L’arretramento del nostro Paese in materia di libertà di stampa si inserisce in una generale difficoltà che l’informazione incontra a livello globale, con un “livello critico senza precedenti” determinato principalmente dalle difficoltà economiche che attanagliano le redazioni e che pongono i media davanti alla scelta se preservare la propria indipendenza o se garantirsi la sopravvivenza economica. “Quando i media sono in difficoltà finanziarie - denuncia Anne Bocandé, direttrice editoriale di Reporters sans frontières - vengono trascinati in una corsa per attrarre pubblico a scapito di un’informazione di qualità, e possono cadere preda degli oligarchi e delle autorità pubbliche che cercano di sfruttarli. Quando i giornalisti sono impoveriti, non hanno più i mezzi per resistere ai nemici della stampa: coloro che promuovono la disinformazione e la propaganda”. La crisi delle redazioni non ha risparmiato neanche gli Stati Uniti che, passando dal 55° al 57° posto, registrano quest’anno “il primo significativo e prolungato declino della libertà di stampa nella storia moderna, mentre il ritorno di Donald Trump alla presidenza sta aggravando notevolmente la situazione”.
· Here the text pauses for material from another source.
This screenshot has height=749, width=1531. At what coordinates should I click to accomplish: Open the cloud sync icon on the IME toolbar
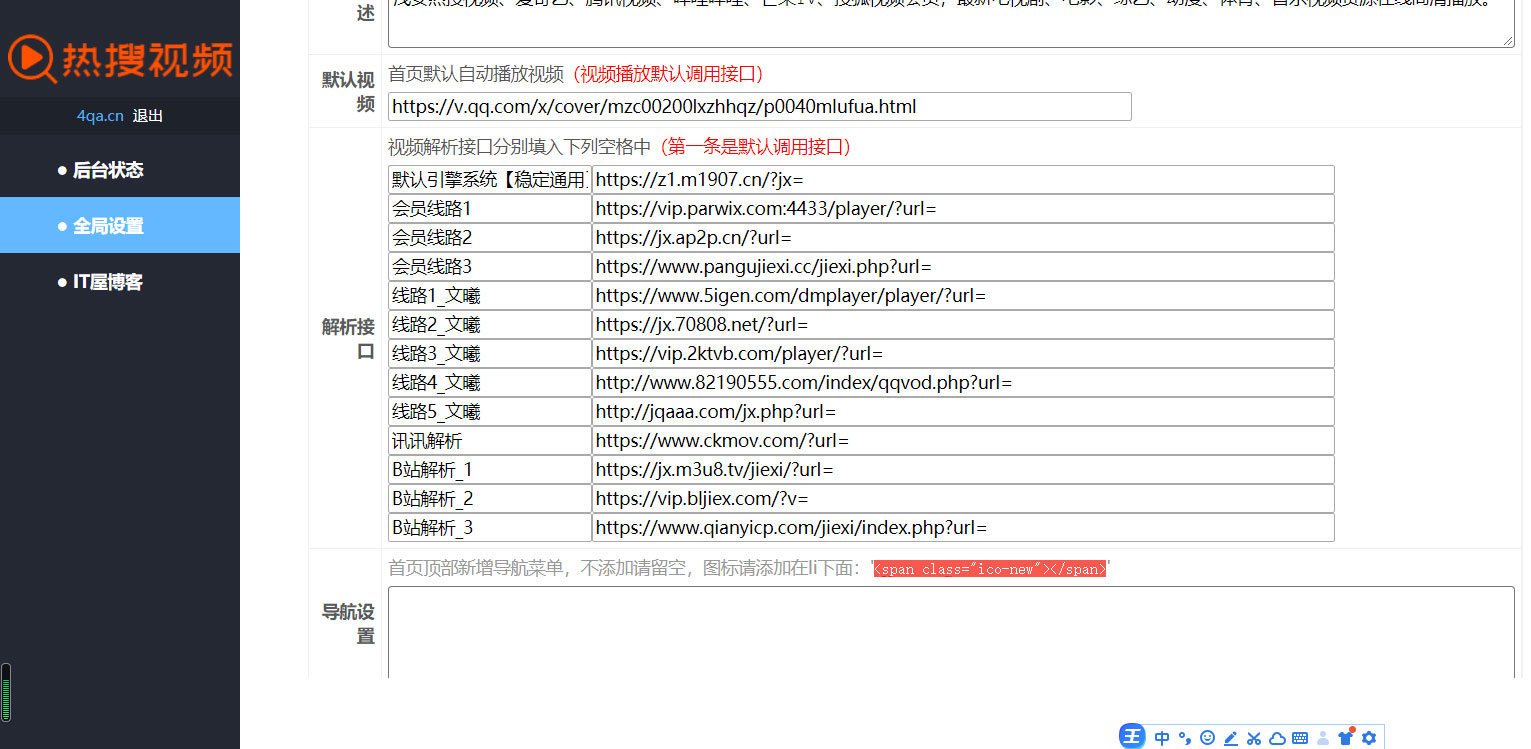tap(1277, 737)
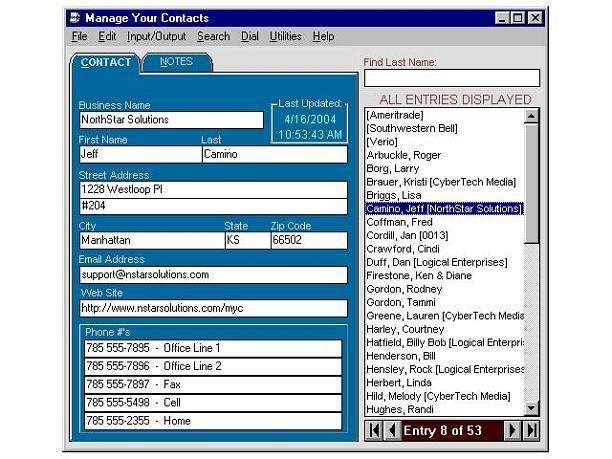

L’Europa non è estranea a questa battuta d’arresto, nonostante continui a costituire il luogo più sicuro per i giornalisti. Ciò sarebbe da ricondurre all’adozione, lo scorso anno, dello European Media Freedom Act da parte dell’Unione europea, ossia quella normativa volta a rafforzare l’indipendenza delle redazioni, a tutelare le fonti, a garantire una maggiore trasparenza sulle proprietà dei media e a proteggere i giornalisti dalle forme di spionaggio. Tuttavia, non tutti gli Stati membri la applicano allo stesso modo. Sono proprio alcuni paesi Ue a dominare la classifica di RsF, ossia Norvegia, Estonia e Paesi Bassi, mentre la chiudono Cina (178° posto), Corea del Nord (179°), Eritrea (180°). Rispetto al 2024, la Danimarca è uscita dal podio (2° posto), scendendo in sesta posizione, così come la Svezia che dal terzo posto è attualmente quarta. Tra le sorprese, Trinidad e Tobago al 19° posto davanti al Regno Unito, Taiwan al 24° prima della Francia. All’interno dell’Unione europea è la Grecia a far peggio. Secondo Pavol Szalai, responsabile della regione balcanica di RsF, “in Grecia, la libertà di stampa è minacciata dall’impunità sui crimini commessi contro i giornalisti. Mi riferisco all’assassinio del reporter Giorgos Karaivaz nel 2021. Finora c’è stato un solo processo e gli imputati sono stati assolti. Nel Paese si riscontra anche la più grande sorveglianza su giornalisti all’interno dell’Ue: più di dieci professionisti sono stati presi di mira attraverso il software di spionaggio Predator, che ha dato il nome all’ormai famoso Predatorgate”. Sempre nell’Ue, si registra la retrocessione della Germania che scende all’11° posto a causa di un “clima di lavoro sempre più ostile per i professionisti dei media, in particolare a causa degli attacchi dell’estrema destra”. Mentre l’Ungheria si colloca al 68esimo posto dal momento che il governo ha un controllo di circa l’80 per cento delle redazioni grazie a persone vicine al primo ministro Viktor Orbán.
Allargando lo sguardo a livello globale, RsF denuncia che ad Haiti (112°, in calo di 18 posizioni) l’instabilità politica ha trascinato nel caos anche l’economia dei media. In trentaquattro Paesi si sono registrate chiusure di massa delle testate giornalistiche, con conseguente esilio di giornalisti negli ultimi anni. Ciò è particolarmente evidente in Nicaragua (172°, in calo di 9 posizioni), Bielorussia (166°), Iran (176°), Myanmar (169°), Sudan (156°), Azerbaigian (167°) e Afghanistan (175°), in cui “le difficoltà economiche aggravano gli effetti della pressione politica”. E “disastrosa” è la situazione in Palestina (163° posto) per Rsf: a Gaza, l’esercito israeliano ha distrutto redazioni, ucciso quasi 200 giornalisti e imposto un blocco totale sulla Striscia per oltre 18 mesi.